We should “bolster our immune systems, bolster the thing God gave us,” Kennedy said to uproarious cheers. “Good health does not come in a syringe.”

During his speech and in the several videos shown to the audience before he hit the stage, Kennedy repeatedly hammered the well-known fact that rates of chronic disease have been skyrocketing in the United States for decades.

He condemned the political system and the alleged capture of government agencies by major corporations as a “[corrupt system that] makes us feed this beast [that makes us sicker].”

This was not Kennedy’s first time talking about corporate capture. He had spoken to The Dallas Express about it just weeks earlier.

“Both political parties have been captured by corporate entities … ironically, it is the same groups, such as BlackRock, which owns all the defense contractors, all the pharmaceutical companies, most of the credit card companies, the banks, etc. — and it is one of the biggest donors to both political parties,” he told DX.

“Those political parties are not offering the American public the things that they purport to disagree on. [They hold themselves to] a tiny, tiny, little Overton window of culture war issues, but the big issues that … are really existential to Americans, [like] a $34 trillion debt, toxic [political] polarization, the chronic disease epidemic, the destruction of our soils, the chronic lying from government — none of that is even part of the discussion between those two political candidates,” he elaborated.
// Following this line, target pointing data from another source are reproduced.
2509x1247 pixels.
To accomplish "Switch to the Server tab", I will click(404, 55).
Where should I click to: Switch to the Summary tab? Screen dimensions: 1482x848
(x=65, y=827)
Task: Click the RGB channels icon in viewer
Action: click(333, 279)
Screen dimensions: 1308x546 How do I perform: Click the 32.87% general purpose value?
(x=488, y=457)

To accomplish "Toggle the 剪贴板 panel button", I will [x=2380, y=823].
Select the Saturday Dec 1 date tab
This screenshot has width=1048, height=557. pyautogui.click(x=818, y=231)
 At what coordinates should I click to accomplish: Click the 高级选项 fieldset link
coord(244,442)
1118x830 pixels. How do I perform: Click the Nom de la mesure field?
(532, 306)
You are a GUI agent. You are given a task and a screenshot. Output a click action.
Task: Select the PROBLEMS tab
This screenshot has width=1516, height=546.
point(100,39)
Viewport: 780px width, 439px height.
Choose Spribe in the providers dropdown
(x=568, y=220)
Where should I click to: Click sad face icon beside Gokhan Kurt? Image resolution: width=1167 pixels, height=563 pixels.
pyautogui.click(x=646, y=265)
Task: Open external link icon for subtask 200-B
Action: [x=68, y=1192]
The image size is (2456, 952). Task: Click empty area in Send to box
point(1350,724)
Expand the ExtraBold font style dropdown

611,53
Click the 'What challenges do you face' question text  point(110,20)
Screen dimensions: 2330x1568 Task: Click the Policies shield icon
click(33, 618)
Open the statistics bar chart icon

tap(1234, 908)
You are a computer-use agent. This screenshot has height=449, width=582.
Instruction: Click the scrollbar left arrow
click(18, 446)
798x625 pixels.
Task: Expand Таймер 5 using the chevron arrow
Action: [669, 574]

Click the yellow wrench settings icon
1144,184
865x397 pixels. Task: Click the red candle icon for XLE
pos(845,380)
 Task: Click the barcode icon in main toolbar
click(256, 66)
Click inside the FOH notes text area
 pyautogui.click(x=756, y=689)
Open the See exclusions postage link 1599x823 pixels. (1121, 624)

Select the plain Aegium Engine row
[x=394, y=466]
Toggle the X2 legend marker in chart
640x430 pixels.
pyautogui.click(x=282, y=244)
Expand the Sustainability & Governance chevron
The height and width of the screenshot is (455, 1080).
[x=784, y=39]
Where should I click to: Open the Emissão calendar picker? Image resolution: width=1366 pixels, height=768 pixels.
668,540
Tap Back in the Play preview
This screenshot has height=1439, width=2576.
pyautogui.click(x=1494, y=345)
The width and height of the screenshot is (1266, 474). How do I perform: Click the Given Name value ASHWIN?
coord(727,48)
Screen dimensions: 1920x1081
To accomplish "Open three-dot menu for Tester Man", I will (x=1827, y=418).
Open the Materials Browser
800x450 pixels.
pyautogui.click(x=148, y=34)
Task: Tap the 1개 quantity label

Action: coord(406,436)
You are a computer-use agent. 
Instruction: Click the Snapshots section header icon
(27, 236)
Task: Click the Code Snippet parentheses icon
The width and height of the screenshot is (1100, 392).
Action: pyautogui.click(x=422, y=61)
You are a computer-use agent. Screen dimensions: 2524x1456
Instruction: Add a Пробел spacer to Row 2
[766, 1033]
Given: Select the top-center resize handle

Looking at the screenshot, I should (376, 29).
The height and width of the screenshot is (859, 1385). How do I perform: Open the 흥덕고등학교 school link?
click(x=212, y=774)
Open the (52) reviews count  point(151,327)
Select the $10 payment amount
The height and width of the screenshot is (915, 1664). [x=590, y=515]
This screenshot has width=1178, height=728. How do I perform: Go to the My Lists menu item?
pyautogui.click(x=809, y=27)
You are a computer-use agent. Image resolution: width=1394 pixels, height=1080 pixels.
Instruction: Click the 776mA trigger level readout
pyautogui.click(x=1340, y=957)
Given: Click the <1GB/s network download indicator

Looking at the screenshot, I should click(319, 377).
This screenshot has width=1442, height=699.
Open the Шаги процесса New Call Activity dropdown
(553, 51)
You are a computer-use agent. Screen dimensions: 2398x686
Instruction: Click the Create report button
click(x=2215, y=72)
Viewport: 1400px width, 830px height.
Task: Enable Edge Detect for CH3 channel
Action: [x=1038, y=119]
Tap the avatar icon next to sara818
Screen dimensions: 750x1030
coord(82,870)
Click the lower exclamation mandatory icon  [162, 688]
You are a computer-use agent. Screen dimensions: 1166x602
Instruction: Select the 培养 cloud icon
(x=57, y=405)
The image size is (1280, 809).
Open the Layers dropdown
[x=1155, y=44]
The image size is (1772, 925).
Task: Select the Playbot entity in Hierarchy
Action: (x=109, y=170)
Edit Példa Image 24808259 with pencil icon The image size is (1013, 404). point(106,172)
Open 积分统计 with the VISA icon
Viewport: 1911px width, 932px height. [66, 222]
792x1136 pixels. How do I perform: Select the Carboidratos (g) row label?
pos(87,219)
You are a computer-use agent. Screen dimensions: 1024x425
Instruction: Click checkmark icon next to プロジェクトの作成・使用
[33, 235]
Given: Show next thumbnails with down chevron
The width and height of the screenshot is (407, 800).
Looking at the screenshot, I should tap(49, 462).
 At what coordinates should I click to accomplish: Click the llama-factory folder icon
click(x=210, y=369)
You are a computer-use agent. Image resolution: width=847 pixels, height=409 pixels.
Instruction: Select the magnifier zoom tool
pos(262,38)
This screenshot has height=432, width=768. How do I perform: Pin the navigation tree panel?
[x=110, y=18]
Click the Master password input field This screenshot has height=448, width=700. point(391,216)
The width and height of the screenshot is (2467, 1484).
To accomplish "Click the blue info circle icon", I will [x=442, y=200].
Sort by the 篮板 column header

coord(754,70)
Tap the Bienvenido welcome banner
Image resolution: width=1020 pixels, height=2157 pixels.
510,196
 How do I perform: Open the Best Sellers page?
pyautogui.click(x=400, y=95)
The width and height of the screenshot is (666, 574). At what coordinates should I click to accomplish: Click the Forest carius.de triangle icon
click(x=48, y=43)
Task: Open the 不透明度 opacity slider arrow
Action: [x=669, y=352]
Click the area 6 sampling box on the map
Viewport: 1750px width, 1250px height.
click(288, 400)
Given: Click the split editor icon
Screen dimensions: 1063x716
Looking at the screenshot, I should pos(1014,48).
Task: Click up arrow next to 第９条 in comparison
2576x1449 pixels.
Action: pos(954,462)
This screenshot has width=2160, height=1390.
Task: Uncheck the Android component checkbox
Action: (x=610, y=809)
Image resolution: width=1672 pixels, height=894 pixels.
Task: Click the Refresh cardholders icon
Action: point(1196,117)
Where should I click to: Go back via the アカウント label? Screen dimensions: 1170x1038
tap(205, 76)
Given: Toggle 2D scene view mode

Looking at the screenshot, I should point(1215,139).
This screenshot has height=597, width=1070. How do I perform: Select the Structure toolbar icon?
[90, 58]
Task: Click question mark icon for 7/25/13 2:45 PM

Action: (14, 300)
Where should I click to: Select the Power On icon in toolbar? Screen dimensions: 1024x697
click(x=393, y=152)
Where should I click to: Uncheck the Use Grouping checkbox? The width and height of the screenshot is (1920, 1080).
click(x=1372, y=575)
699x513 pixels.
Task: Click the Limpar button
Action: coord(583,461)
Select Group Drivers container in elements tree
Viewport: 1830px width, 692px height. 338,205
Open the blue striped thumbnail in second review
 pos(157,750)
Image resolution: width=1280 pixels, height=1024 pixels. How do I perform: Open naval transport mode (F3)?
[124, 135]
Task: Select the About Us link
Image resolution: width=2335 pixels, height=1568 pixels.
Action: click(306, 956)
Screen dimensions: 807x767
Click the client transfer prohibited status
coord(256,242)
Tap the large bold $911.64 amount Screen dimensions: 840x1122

The Overton window, also known as the window of discourse, is a political science concept that contends there is a spectrum of acceptability in terms of governmental policy in the eyes of the public.

Kennedy struck a similar tone on the issue of agency capture.

“The [National Institute of Health], because it is captured by the chemical industry, does not do the kind of studies [and] does not require the kind of studies that need to be done to determine the safety of these products –– and because of that, the manufacturers get to keep poisoning people and animals, etc., without any consequences,” he said.

“I am going to shift NIH’s priorities to do those studies,” he added. “I cannot tell you that we are going to ban every bad chemical, but I can put enough science out there that the lawyers can now litigate against the chemical company and let the market shut down that chemical very quickly.”

Neither Biden nor Trump have addressed nutrition as a form of medicine in their platforms. However, a fact sheet from the Biden administration said the 46th president would tackle “food insecurity” as a healthcare issue. The America First Healthcare Plan provided by the Trump Archives includes things like expanding telehealth, but it does not address food.

Before Kennedy took the stage at Brazos Hall, his vice-presidential pick, Nicole Shanahan, gave a speech focused on soil quality.

“Soil is not much of a political issue,” said Shanahan, who is both an attorney and a scientist. She then proceeded to lay out her position that soil is at the root of America’s chronic disease problem, advocating for reduced pesticide use and championing regenerative agriculture.

Kennedy and Shanahan were in Austin, in part, to submit their petition signatures to appear on the 2024 general election ballot in the Lone Star State. Although a little more than 110,000 signatures are required to get on the ballot in Texas, Kennedy’s campaign submitted well over double that number.

“We had a historic today in Texas. We handed in just under 250,000 signatures. That is more than any other presidential candidacy in the history of Texas and in the history of our country,” Kennedy said.

Many people were in attendance at Brazos Hall to hear what the independent candidate had to say. DX asked some of them why they came.

Harry Mulcahy, who identified himself as an Irish-born American citizen and political science student at LSU, said simply, “It is time for change.“

He said Kennedy came to his attention when his dad sent him a link to RFK Jr.’s appearance on the Joe Rogan podcast. His parents and many younger brothers joined Mulcahy at the event.

Another attendee, Lauren Postler, said, “I want to see someone change; I want to see an independent make it without the party machines. I am voting for the individual, rather than the party.”